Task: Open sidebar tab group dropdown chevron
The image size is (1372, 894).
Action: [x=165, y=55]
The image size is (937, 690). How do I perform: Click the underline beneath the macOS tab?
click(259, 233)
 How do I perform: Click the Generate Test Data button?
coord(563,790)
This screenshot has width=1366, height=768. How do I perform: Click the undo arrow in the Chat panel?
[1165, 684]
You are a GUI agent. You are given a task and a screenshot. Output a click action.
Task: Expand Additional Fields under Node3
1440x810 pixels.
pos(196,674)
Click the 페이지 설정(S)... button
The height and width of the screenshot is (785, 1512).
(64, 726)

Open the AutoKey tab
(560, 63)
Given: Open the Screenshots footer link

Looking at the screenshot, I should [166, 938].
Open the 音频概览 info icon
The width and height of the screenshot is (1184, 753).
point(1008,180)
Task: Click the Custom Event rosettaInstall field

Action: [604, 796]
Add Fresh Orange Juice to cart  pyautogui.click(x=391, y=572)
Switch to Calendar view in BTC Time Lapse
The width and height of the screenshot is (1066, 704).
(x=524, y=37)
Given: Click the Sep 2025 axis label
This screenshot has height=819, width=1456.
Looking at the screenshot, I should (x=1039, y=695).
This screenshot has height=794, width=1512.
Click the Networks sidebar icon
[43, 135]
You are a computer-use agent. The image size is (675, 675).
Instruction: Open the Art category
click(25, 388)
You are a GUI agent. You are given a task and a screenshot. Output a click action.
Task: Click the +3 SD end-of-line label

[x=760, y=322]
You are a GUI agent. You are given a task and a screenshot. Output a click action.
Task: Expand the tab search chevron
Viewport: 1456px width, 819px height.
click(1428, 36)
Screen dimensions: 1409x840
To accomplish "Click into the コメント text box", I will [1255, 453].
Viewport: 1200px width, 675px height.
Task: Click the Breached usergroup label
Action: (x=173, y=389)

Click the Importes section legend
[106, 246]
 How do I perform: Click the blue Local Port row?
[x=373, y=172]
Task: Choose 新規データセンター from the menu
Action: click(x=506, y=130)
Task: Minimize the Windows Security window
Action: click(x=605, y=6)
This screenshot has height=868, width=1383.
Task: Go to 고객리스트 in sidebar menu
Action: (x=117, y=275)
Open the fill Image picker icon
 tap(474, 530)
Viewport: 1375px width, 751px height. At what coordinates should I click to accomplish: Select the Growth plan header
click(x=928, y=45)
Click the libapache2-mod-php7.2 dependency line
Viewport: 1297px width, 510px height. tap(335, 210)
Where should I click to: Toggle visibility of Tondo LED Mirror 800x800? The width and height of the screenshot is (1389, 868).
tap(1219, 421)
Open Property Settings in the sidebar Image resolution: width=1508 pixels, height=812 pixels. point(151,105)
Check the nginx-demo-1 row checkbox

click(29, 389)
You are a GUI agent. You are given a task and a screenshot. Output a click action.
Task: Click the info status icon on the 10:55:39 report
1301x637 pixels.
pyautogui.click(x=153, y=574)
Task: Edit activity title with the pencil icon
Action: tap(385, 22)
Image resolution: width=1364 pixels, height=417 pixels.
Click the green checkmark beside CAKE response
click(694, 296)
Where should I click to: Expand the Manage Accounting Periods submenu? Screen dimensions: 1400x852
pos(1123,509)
----------
→ **The problem**: Copy the data from the line with "This screenshot has height=794, width=1512." up to and including the line with "click(1428, 36)", changing nothing.

→ **Result for this exercise**:
This screenshot has height=794, width=1512.
Click the Networks sidebar icon
[43, 135]
You are a computer-use agent. The image size is (675, 675).
Instruction: Open the Art category
click(25, 388)
You are a GUI agent. You are given a task and a screenshot. Output a click action.
Task: Click the +3 SD end-of-line label

[x=760, y=322]
You are a GUI agent. You are given a task and a screenshot. Output a click action.
Task: Expand the tab search chevron
Viewport: 1456px width, 819px height.
click(1428, 36)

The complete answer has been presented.